C’è un trucco per vivere più a lungo, diceva Umberto Veronesi. “E’ quello di avere e mantenere una grande curiosità, che anima le passioni intellettuali e spinge a non smettere mai di cercare nuovi stimoli”. E la scienza lo conferma.

A proposito della Curiosità, gli studiosi dell’Università di Melbourne hanno dimostrato che il cervello delle persone curiose, tendenti ad aprirsi, con una particolare ampiezza di interessi e creatività, sembra connesso ad un’esperienza percettiva diversa da quella comune. Il cervello riesce a “vedere” possibilità che di solito sfuggono, per esempio nel trovare nuove soluzioni a problemi, oppure nuovi utilizzi per gli oggetti di tutti i giorni.

Quest’apertura, secondo gli scienziati, ci fa vivere di più e meglio: insomma, ci fa essere più felici. La curiosità cui accenna l’oncologo Veronesi è una delle più potenti medicine naturali contro qualsiasi forma di depressione, cattivo umore, malinconia negativa, oltre ad un bellissimo ingrediente contro la noia.

E’ un segnale di Vitalità

Non esiste una definizione univoca di curiosità: può essere desiderio di conoscere, di colmare un vuoto, di avere stimoli ed informazioni mentali nuovi, mossi da motivazioni diverse. Può anche essere una tensione naturale, un desiderio di scoperta e di comprensione di ciò che ci sta intorno. Di certo è il primo segno di vitalità degli essere umani. Bisognerebbe insegnarla di più ai bambini, fin da piccoli, coltivarla da grandi, e non perderla mai, quando si diventa anziani. La curiosità è una caratteristica innata, proprio perché risponde al bisogno cognitivo della mente di mantenersi in continua attività.

Aiuta ad uscire dal Buio

Soddisfare la curiosità, di qualsiasi tipo, genera una sensazione di piacere. Inoltre, procedere spediti verso la ricerca di una soluzione, di una risposta, di una novità, fa in modo che la nostra mente resti aperta alle possibilità, a nuovi punti di vista, tutti elementi fondamentali per proteggersi da ansia e depressione. La curiosità è una delle armi più potenti, di difesa e di attacco, perché fonte di piacere e spinta motivazione. Ma favorisce anche l’attenzione, la memorizzazione e l’apprendimento, aumenta il benessere psicologico e ci mantiene giovani. Se abbiamo coltivato questa caratteristica nel corso degli anni, avremo maggiori risorse a cui attingere in caso di bisogno, anche quando si tratta di trovare il coraggio, le strategie, il sostegno e gli aiuti giusti per uscire dal malessere psicologico.
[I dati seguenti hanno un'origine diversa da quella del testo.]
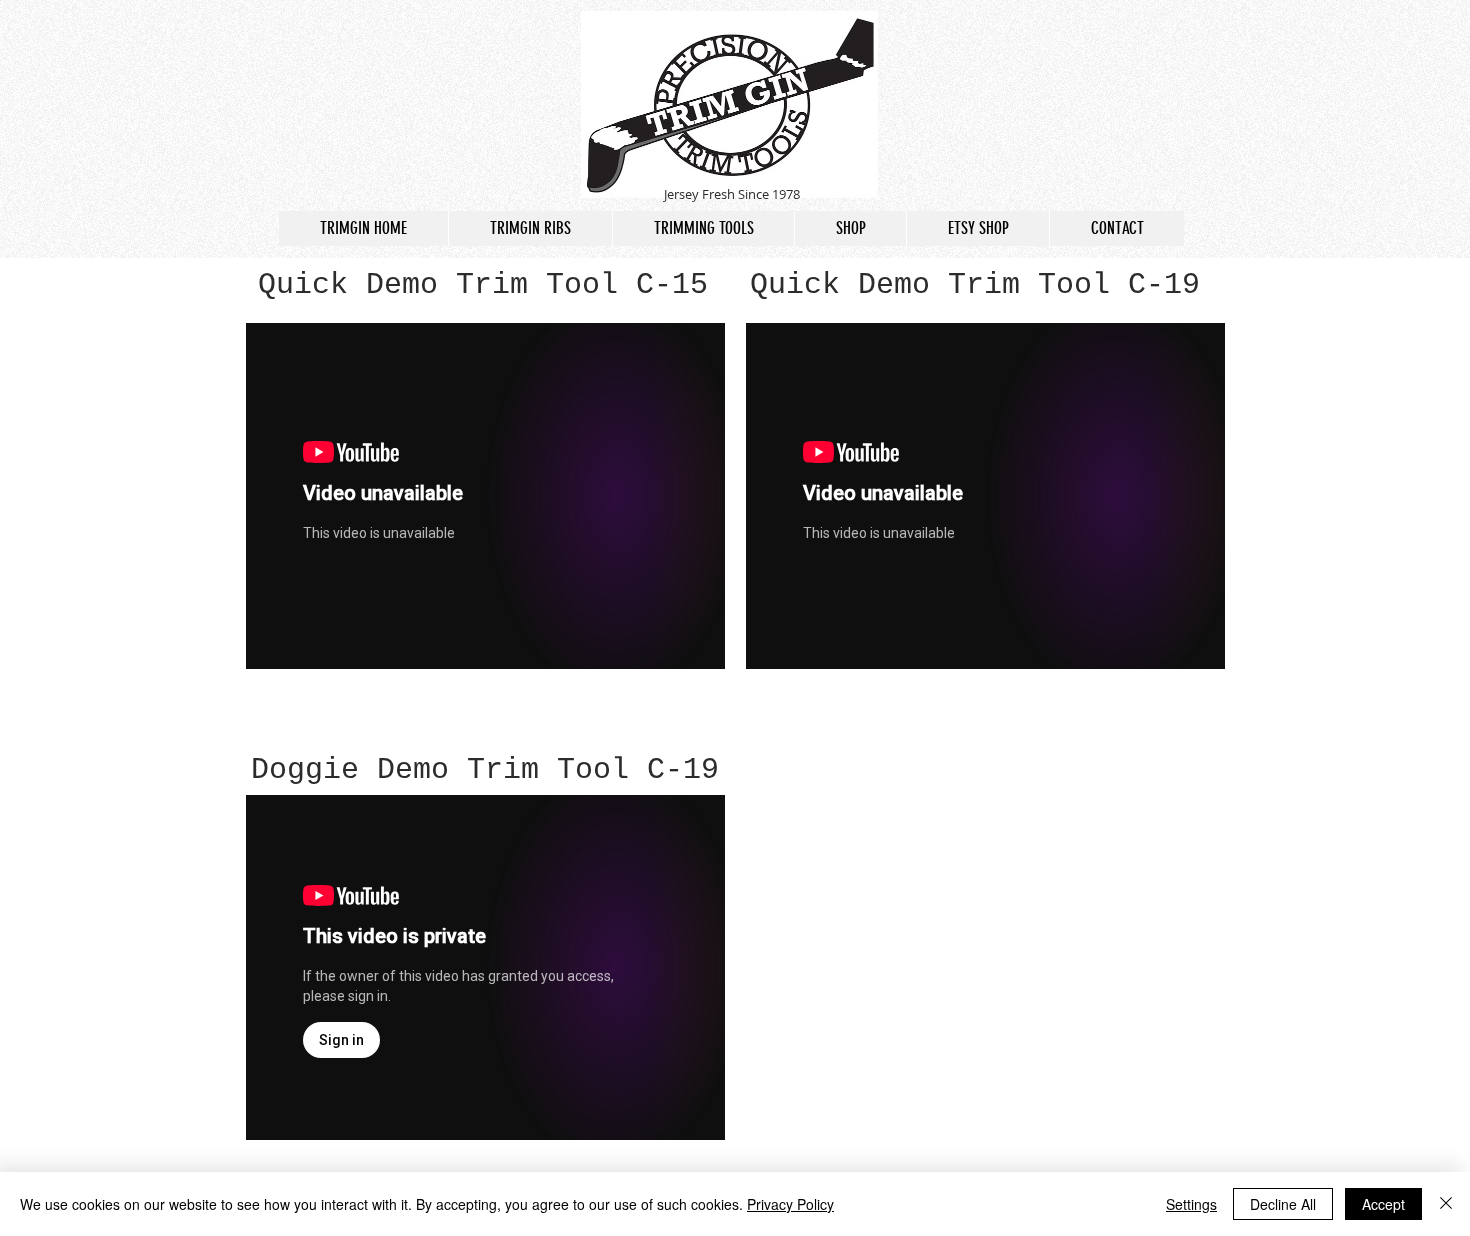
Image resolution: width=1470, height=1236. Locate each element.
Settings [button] (1191, 1204)
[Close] (1446, 1204)
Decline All (1283, 1204)
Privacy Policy (790, 1204)
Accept (1383, 1204)
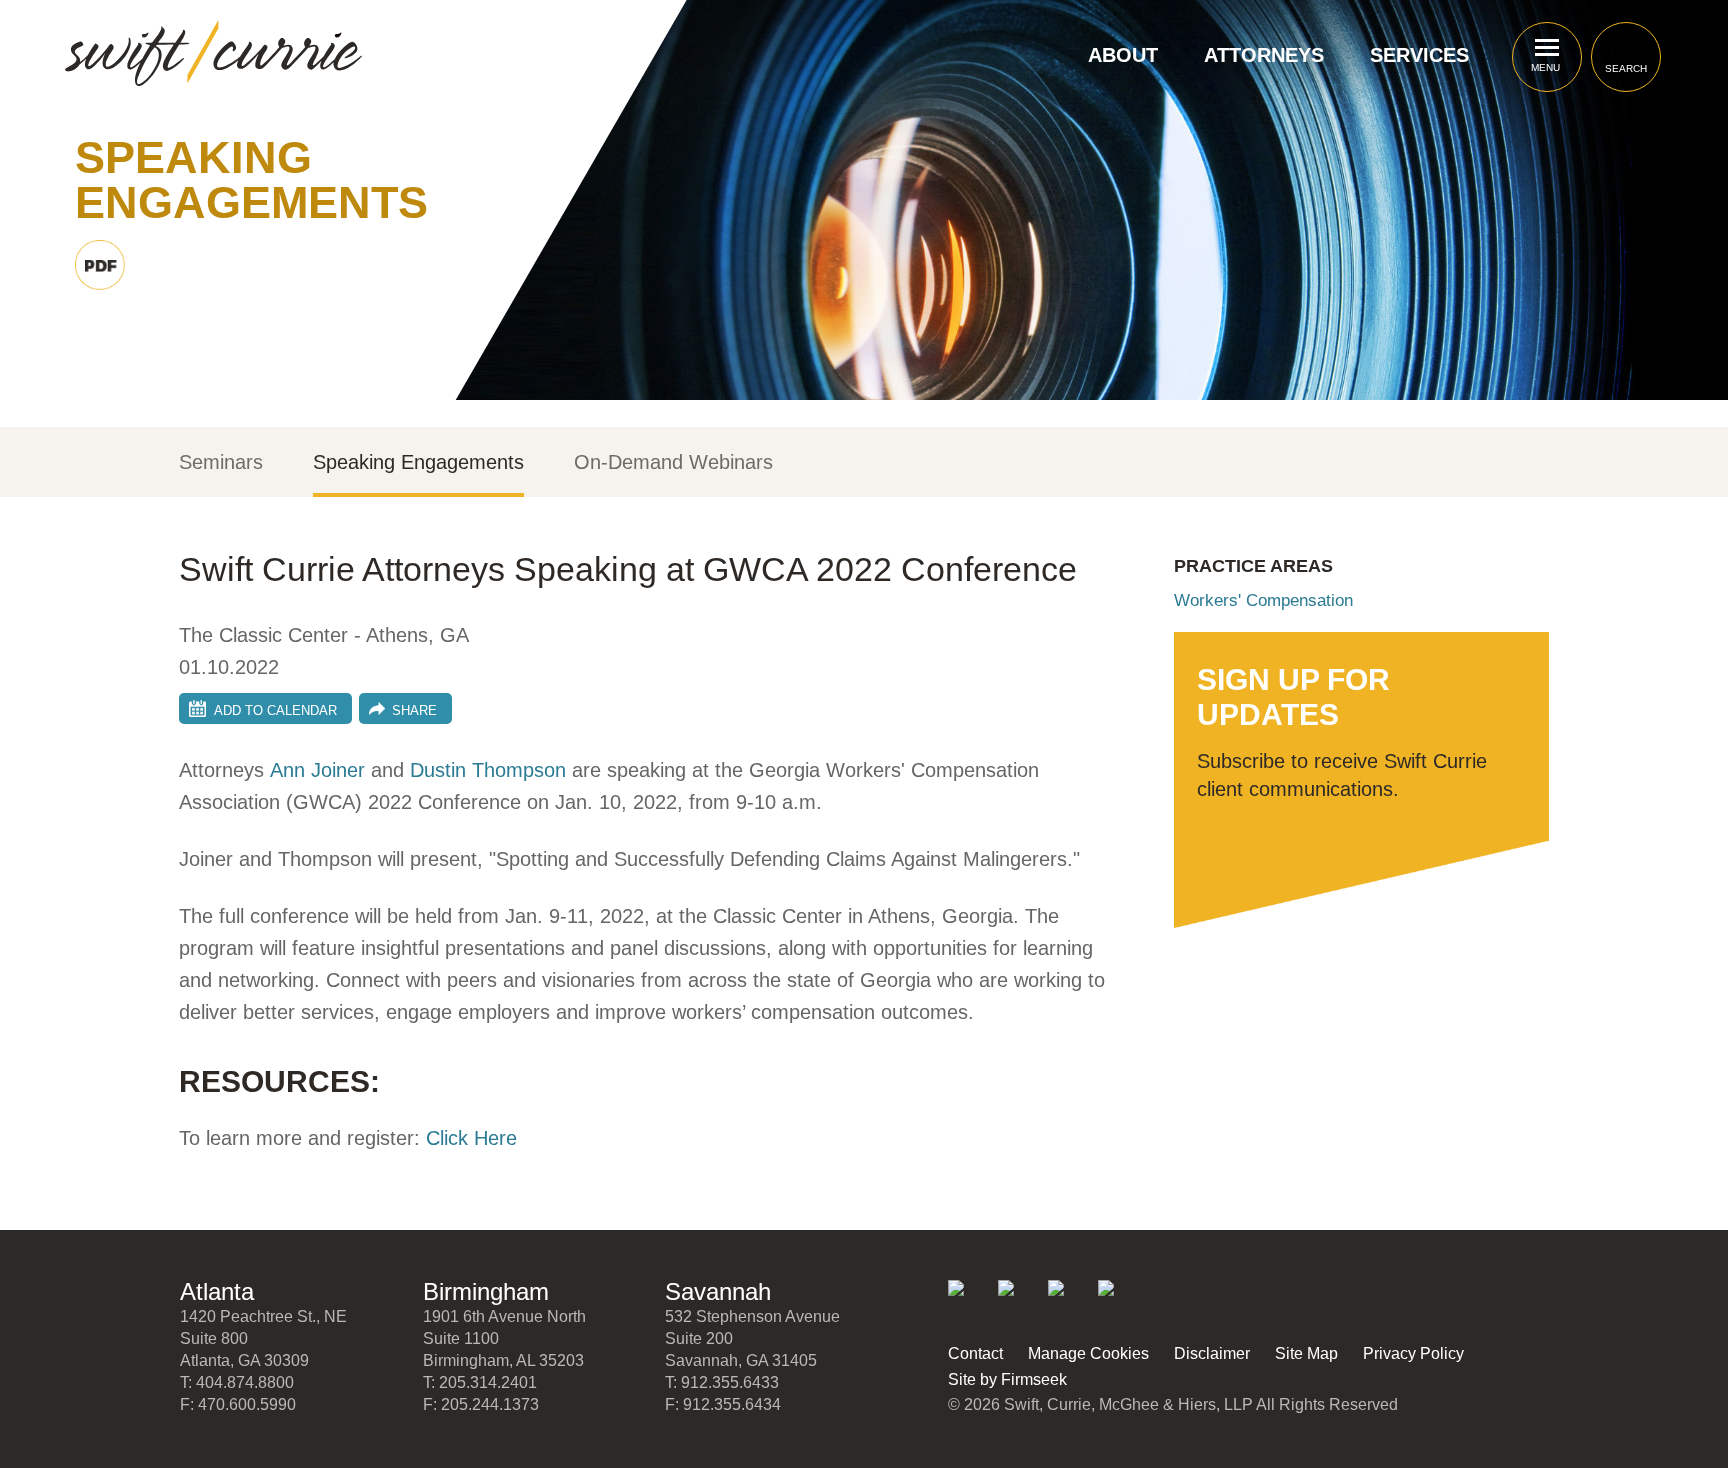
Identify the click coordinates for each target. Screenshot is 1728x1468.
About (1123, 55)
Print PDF (100, 265)
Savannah (718, 1291)
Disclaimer (1212, 1353)
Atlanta (217, 1291)
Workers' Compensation (1263, 600)
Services (1419, 55)
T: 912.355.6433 (722, 1382)
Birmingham (486, 1291)
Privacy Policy (1413, 1353)
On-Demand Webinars (673, 462)
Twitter (1019, 1301)
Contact (975, 1353)
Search (1626, 68)
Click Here (471, 1138)
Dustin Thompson (488, 770)
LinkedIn (969, 1301)
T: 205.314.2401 (480, 1382)
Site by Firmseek (1007, 1379)
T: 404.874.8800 (237, 1382)
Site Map (1306, 1353)
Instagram (1119, 1301)
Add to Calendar (275, 710)
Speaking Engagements (418, 462)
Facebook (1069, 1301)
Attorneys (1264, 55)
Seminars (221, 462)
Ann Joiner (317, 770)
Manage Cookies (1088, 1353)
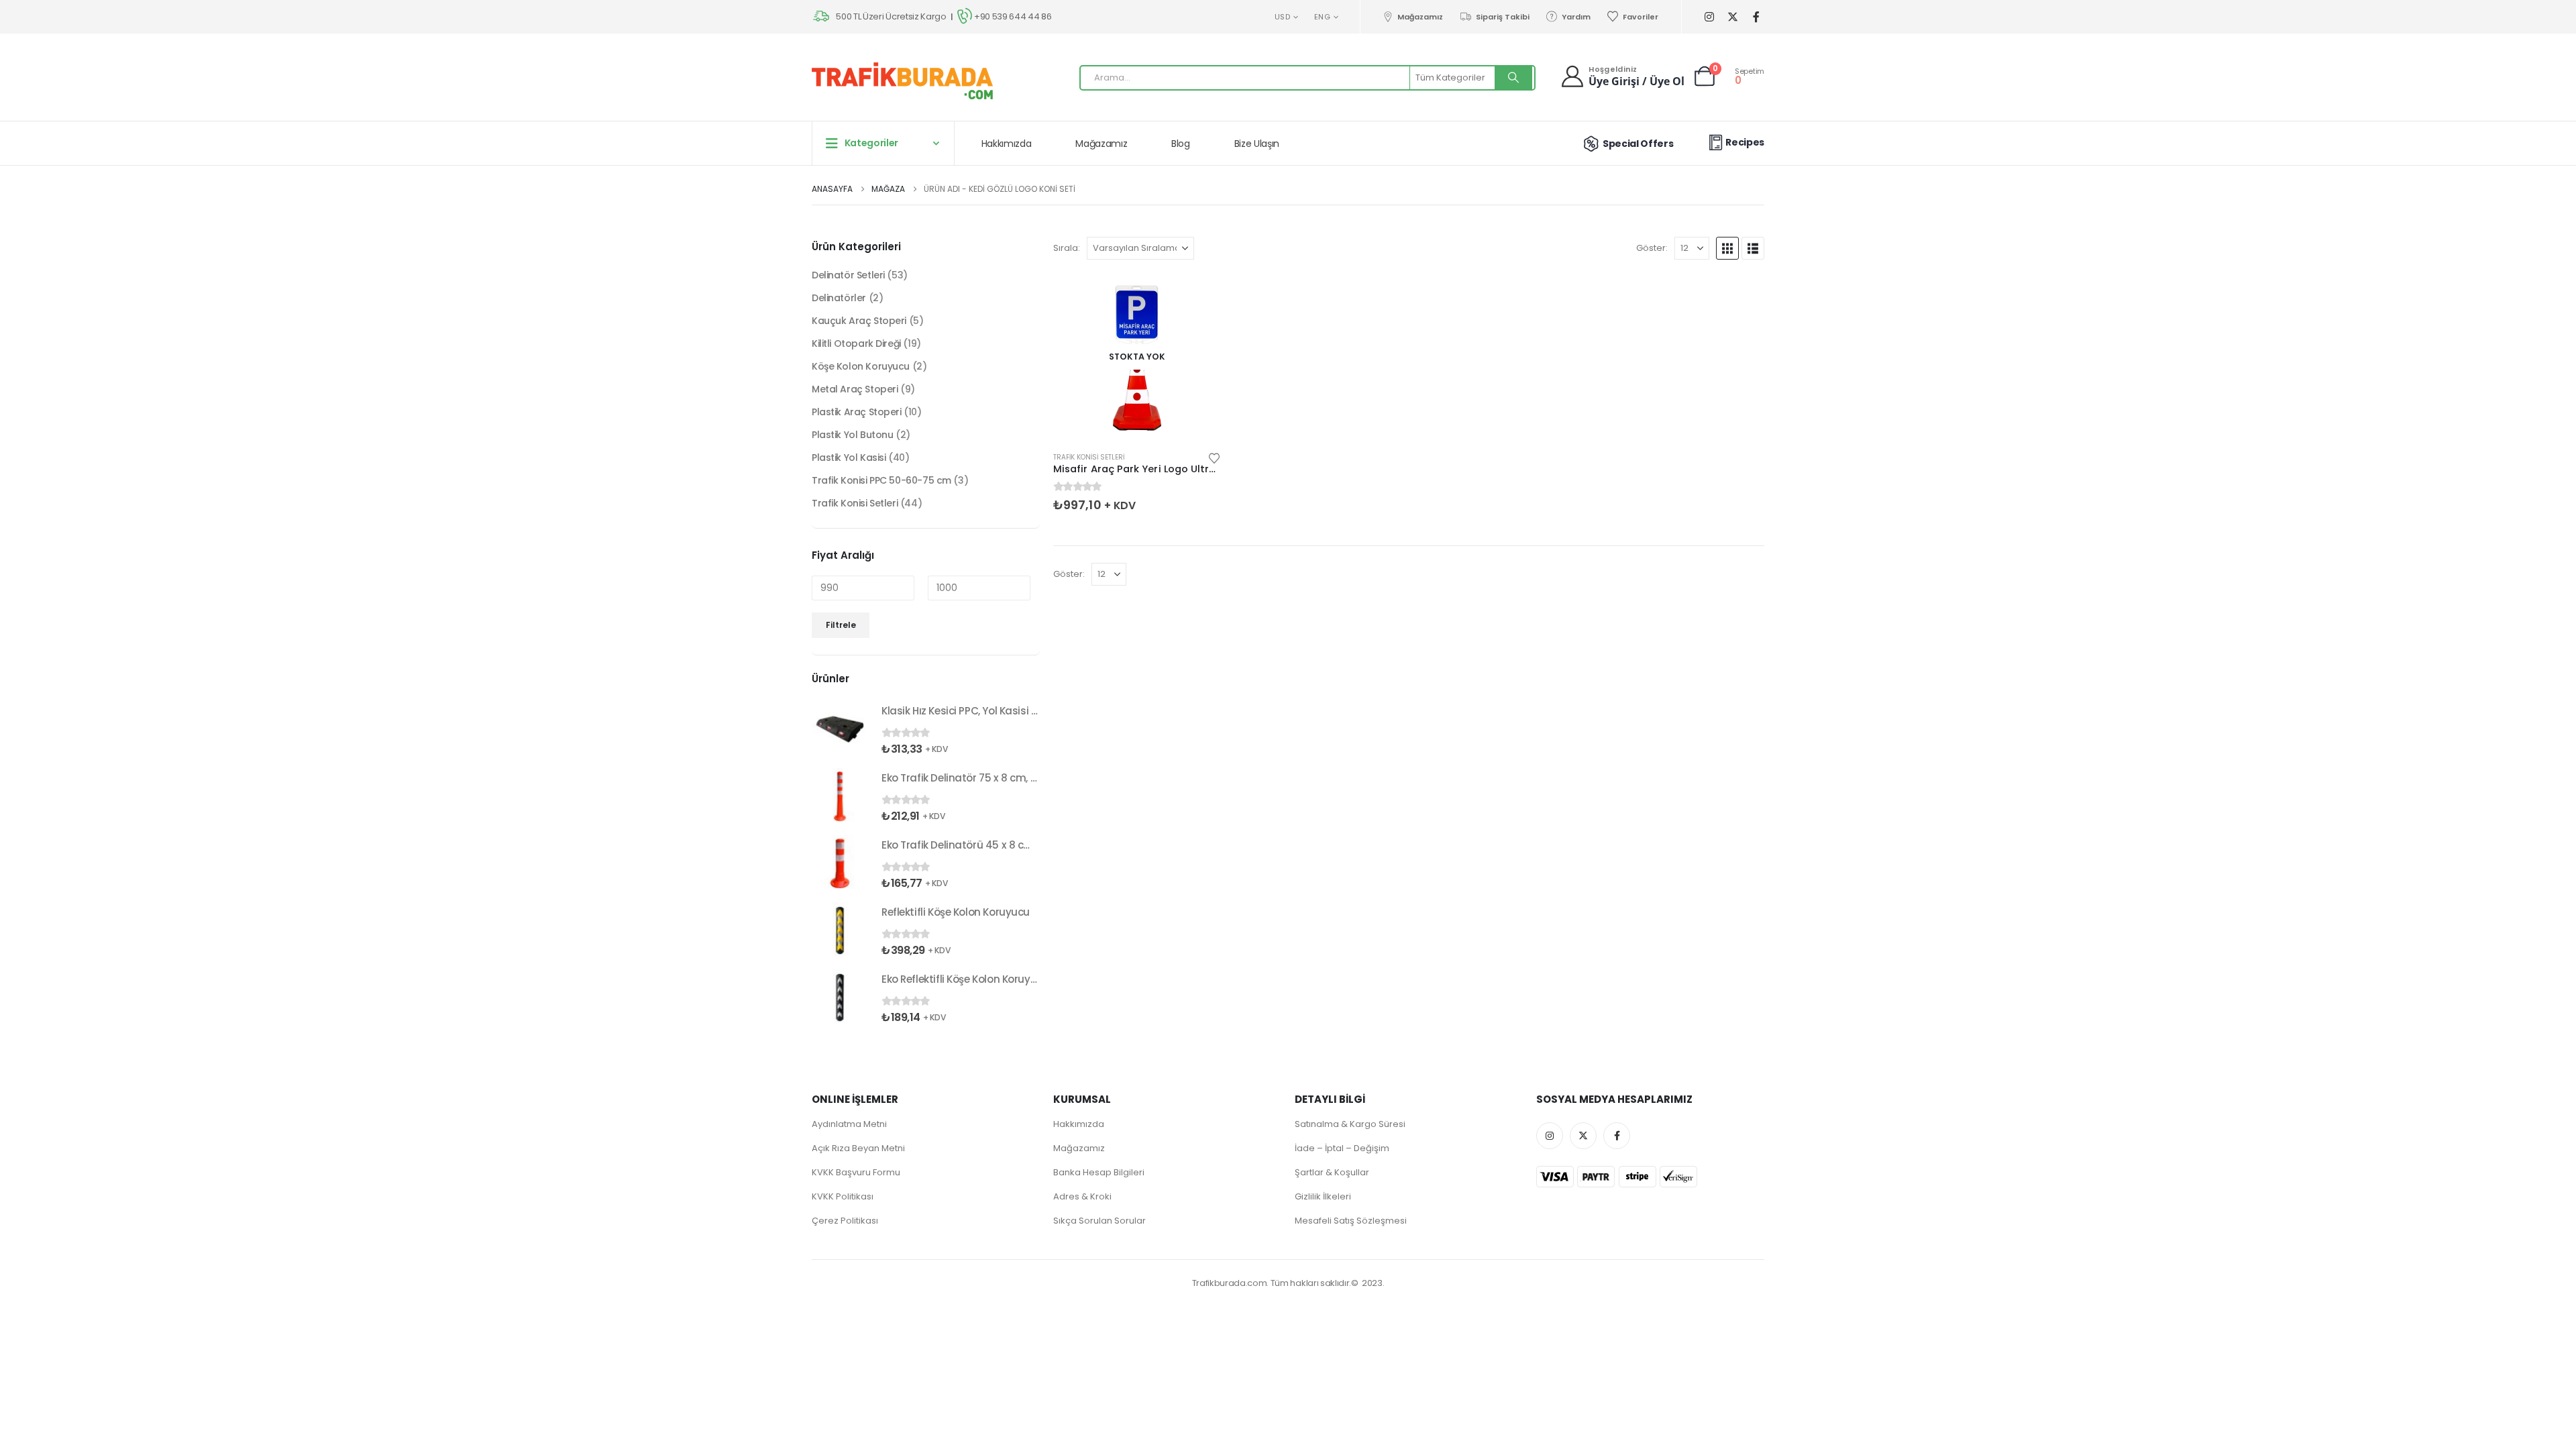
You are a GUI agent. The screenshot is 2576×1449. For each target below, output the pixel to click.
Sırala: (1066, 247)
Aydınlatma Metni (849, 1124)
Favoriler (1640, 16)
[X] (1732, 17)
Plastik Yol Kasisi (848, 457)
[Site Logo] (902, 80)
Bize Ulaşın (1256, 143)
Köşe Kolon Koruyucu (861, 366)
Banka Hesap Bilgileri (1098, 1172)
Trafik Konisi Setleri (1088, 457)
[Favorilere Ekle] (1214, 457)
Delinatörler (839, 298)
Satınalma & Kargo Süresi (1350, 1124)
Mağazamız (1420, 16)
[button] (1727, 248)
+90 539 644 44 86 (1012, 16)
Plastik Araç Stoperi (857, 412)
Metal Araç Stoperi (855, 389)
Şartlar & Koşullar (1332, 1172)
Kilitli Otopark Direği (856, 343)
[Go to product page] (840, 729)
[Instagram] (1709, 17)
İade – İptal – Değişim (1342, 1148)
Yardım (1576, 16)
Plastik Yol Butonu (852, 434)
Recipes (1744, 142)
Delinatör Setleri (848, 275)
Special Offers (1638, 143)
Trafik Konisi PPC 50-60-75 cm (881, 480)
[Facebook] (1756, 17)
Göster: (1652, 247)
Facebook (1616, 1135)
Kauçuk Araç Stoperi (859, 320)
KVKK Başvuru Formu (856, 1172)
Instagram (1549, 1135)
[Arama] (1513, 77)
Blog (1180, 143)
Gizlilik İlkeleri (1323, 1196)
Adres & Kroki (1082, 1196)
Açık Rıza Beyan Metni (858, 1148)
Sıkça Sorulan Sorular (1099, 1220)
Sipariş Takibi (1502, 16)
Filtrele (841, 625)
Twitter (1583, 1135)
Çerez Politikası (845, 1220)
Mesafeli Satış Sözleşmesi (1351, 1220)
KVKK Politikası (842, 1196)
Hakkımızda (1006, 143)
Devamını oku (1199, 295)
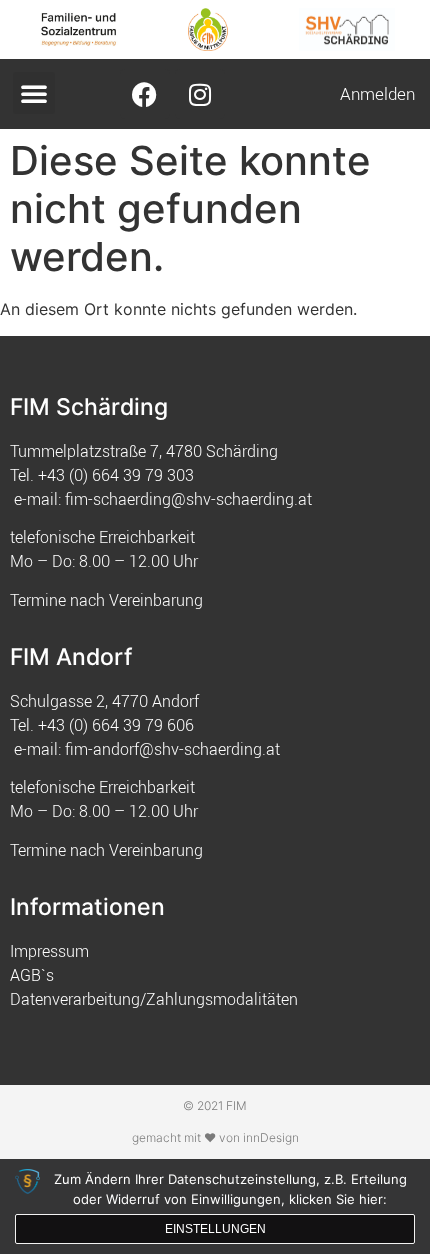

Curiosità sinonimo di Intelligenza?

Tutti i grandi scrittori, filosofi, commediografi, pittori, scultori, scienziati, matematici sono stati dei gran curiosi. Albert Einstein scrive di sé: “Non ho particolari talenti: sono solo appassionatamente curioso”. Curiosità e intelligenza più che sinonimi sono variabili che si influenzano a vicenda in modi diversi: grazie alla spinta della curiosità si cercano risposte a quesiti nuovi o vecchi, aumentando così le nostre conoscenze e diventando “più intelligenti”. Grazie all’intelligenza invece si formulano nuovi quesiti e si esplorano alternative alla classica visione delle cose.

Come imparare ad essere più Curiosi

Fare domande: spesso chiedere è considerato sinonimo di ignoranza, se chiedi è perché non conosci. Nulla di più sbagliato. L’unico modo per conoscere, andando oltre alle nostre informazioni di base e alle nostre abitudini, è proprio domandare, non dare mai nulla per scontato. Le menti curiose verificano e ri-verificano in continuazione le proprie conoscenze, cambiando spesso idea, e accettando che qualcosa possa farci cambiare opinione. Approfondire: la realtà di oggi ci dà l’illusione di poter avere, velocemente, la risposta giusta per ogni cosa. Una mente curiosa non casca in questa trappola e non prende le cose come le si presentano apparentemente. Diversificare le conoscenze: le persone curiose sono in grado di mantenere la mente aperta a numerosi argomenti, anche disparati e senza alcun collegamento tra loro.

Il lato oscuro della Curiosità

Il termine tedesco “Schadenfreude” indica il piacere provocato dalla sfortuna altrui, quella curiosità morbosa che ci fa fermare per guardare un incidente stradale, o che ci induce a leggere i pettegolezzi sulle disavventure delle persone famose. Questa forma, anche se riprovevole, ci aiuta a tenere sotto controllo le nostre paure e le nostre zone d’ombra.

Come allenarsi alla Curiosità

Ecco qualche suggerimento per cominciare un vero e proprio allenamento alla curiosità. 1) Guarda una trasmissione televisiva che pensi non ti interessi, oppure leggi un libro che tratta un argomento di cui non sai nulla; 2) Impara a svolgere un’attività, un hobby nuovo, anche se ti sembra lontano dalle tue abituali pratiche; 3) Fai uno sport che ti sembra impossibile per te, facendoti coinvolgere dagli amici, oppure iscriviti ad un corso di musica o di ballo; 4) Informati e documentati su una città, un luogo, una mostra che hai già visitato, per saperne ancora di più e approfondire aspetti che magari ti sono sfuggiti; 5) Viaggia, viaggia di più; 6) Apriti a nuove culture, anche nell’alimentazione. Metti in tavola cibi che non hai mai assaggiato e che sanno di Paesi lontani. Prova nuovi gusti e ricette.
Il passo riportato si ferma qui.